Hands on Natural Language Generation and GPT
Published by Pearson
Introduction to Transformers and the GPT Architecture for NLP
This training will focus on how the GPT family of models are used for NLP tasks including abstractive text summarization and natural language generation. The training will begin with an introduction to necessary concepts including masked self attention, language models, and transformers and then build on those concepts to introduce the GPT architecture. We will then move into how GPT is used for multiple natural language processing tasks with hands-on examples of using pre-trained GPT-2 models as well as fine-tuning these models on custom corpora. We will also use modern GPT models like ChatGPT and GPT-3 to see how to engineer prompts effectively and efficiently for use in production.
GPT models are some of the most relevant NLP architectures today and it is closely related to other important NLP deep learning models like BERT. Both of these models are derived from the newly invented transformer architecture and represent an inflection point in how machines process language and context.
The Natural Language Processing with Next-Generation Transformer Architectures series of online trainings provides a comprehensive overview of state-of-the-art natural language processing (NLP) models including GPT and BERT which are derived from the modern attention-driven transformer architecture and the applications these models are used to solve today. All of the trainings in the series blend theory and application through the combination of visual mathematical explanations, straightforward applicable Python examples within hands-on Jupyter notebook demos, and comprehensive case studies featuring modern problems solvable by NLP models. (Note that at any given time, only a subset of these classes will be scheduled and open for registration.)
What you’ll learn and how you can apply it
- What transformers are and how they are used for NLP and non-NLP tasks
- How GPT models are derived from the Transformer
- How GPT is pre-trained to learn language and context
- How to use pre-trained GPT models to perform NLP tasks
- How to fine-tune GPT models on custom corpora
This live event is for you because...

### Activity 1
Which two modern GPT models does the course description say will be used to practice prompt engineering?
### Activity 2
State whether each statement agrees with the course description, answering yes or no and quoting the words that decide it: (a) The training includes hands-on work with pre-trained GPT-2 models. (b) Every class in the series is always scheduled and open for registration. (c) GPT and BERT are both derived from the transformer architecture.
The records that follow the course description come from a separate source.

### Dataset
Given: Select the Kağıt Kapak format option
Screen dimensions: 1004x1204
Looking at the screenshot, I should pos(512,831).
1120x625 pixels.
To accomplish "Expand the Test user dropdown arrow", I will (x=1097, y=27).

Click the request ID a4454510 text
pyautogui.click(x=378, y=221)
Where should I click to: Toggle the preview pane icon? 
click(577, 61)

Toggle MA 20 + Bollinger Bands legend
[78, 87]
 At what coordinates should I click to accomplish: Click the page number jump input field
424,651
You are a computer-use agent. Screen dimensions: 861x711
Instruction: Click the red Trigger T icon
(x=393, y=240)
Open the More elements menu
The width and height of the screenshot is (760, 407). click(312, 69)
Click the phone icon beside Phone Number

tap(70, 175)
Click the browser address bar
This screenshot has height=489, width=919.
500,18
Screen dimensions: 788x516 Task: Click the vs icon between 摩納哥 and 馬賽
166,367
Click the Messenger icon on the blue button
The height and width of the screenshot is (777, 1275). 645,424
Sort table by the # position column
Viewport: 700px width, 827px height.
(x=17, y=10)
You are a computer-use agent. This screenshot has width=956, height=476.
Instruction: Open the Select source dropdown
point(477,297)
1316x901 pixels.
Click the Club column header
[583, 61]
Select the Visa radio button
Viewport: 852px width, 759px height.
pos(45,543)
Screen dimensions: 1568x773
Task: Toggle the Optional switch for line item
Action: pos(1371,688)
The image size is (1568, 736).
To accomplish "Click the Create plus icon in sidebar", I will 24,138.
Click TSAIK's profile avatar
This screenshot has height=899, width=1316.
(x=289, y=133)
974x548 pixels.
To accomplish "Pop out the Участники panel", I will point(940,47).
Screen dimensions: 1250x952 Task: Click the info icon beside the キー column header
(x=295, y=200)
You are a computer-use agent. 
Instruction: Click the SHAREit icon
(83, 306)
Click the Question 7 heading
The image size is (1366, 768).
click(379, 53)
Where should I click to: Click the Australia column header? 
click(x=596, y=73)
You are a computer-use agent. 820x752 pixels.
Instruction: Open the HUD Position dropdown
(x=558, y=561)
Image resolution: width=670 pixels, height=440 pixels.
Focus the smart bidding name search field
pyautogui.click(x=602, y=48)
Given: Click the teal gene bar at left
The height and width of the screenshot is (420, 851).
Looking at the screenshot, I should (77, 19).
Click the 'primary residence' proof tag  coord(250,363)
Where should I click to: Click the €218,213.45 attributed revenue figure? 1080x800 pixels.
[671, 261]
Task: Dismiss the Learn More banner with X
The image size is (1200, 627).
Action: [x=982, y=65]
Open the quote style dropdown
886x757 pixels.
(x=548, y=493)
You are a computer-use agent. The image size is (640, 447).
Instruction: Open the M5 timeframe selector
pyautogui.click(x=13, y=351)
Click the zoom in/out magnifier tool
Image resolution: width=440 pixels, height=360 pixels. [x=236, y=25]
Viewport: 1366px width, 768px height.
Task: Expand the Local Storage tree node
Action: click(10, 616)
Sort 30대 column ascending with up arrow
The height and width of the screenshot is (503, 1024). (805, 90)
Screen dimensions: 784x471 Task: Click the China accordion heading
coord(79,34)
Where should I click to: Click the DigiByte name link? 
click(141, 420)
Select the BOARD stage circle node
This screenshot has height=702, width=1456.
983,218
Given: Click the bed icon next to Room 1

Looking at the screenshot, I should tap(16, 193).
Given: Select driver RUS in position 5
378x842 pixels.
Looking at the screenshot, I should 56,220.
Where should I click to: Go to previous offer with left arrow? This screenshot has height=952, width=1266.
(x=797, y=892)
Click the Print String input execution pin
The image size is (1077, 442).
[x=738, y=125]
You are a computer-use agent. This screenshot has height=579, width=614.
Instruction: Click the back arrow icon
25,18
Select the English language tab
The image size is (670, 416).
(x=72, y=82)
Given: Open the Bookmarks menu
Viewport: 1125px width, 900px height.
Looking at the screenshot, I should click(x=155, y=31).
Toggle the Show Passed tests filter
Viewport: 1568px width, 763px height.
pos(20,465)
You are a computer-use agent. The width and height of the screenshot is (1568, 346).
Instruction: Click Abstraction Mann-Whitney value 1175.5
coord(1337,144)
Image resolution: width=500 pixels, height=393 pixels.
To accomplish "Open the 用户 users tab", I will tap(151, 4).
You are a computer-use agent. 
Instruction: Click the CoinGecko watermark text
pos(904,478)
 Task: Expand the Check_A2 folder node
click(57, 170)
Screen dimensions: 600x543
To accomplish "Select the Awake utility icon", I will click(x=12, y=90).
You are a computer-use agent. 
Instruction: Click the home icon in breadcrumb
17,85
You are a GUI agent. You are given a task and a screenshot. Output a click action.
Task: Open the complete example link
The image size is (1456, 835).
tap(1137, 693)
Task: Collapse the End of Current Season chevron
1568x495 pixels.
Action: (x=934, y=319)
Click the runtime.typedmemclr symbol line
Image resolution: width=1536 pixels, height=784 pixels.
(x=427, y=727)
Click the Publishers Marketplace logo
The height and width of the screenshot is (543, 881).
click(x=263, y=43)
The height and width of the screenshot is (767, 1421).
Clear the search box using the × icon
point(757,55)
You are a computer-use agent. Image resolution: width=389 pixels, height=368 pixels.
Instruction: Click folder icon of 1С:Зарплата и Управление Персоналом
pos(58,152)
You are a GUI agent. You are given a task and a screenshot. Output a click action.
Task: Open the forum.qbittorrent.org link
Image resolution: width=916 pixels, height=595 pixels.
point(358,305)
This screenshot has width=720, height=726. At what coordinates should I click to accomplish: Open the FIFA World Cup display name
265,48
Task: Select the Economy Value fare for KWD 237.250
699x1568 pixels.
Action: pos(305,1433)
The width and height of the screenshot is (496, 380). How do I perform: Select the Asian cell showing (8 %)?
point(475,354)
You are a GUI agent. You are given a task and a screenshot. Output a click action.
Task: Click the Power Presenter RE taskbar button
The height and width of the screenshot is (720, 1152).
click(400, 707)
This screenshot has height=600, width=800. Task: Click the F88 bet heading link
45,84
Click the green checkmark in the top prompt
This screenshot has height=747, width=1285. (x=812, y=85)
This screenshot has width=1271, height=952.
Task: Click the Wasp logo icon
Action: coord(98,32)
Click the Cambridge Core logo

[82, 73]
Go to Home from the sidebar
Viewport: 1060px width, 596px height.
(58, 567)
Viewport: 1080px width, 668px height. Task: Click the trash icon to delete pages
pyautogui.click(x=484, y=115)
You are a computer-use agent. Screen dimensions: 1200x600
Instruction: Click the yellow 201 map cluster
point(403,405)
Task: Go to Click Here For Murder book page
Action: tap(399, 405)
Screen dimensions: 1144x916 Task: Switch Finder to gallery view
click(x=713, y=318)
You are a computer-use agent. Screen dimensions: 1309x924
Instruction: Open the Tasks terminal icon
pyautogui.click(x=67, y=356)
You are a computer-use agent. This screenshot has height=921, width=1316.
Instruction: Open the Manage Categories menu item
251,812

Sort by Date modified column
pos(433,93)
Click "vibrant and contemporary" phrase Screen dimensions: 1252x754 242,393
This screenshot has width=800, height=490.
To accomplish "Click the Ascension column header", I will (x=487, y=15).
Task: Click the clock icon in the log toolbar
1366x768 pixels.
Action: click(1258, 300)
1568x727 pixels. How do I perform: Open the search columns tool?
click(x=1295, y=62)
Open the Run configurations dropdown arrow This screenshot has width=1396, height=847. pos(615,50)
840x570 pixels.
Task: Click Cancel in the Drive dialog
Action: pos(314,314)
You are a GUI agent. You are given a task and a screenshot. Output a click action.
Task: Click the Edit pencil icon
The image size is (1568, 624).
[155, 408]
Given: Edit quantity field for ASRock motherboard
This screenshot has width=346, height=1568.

### Answer section 1
ChatGPT and GPT-3.

### Answer section 2
(a) Yes: "hands-on examples of using pre-trained GPT-2 models"
(b) No: "only a subset of these classes will be scheduled and open for registration"
(c) Yes: "Both of these models are derived from the newly invented transformer architecture"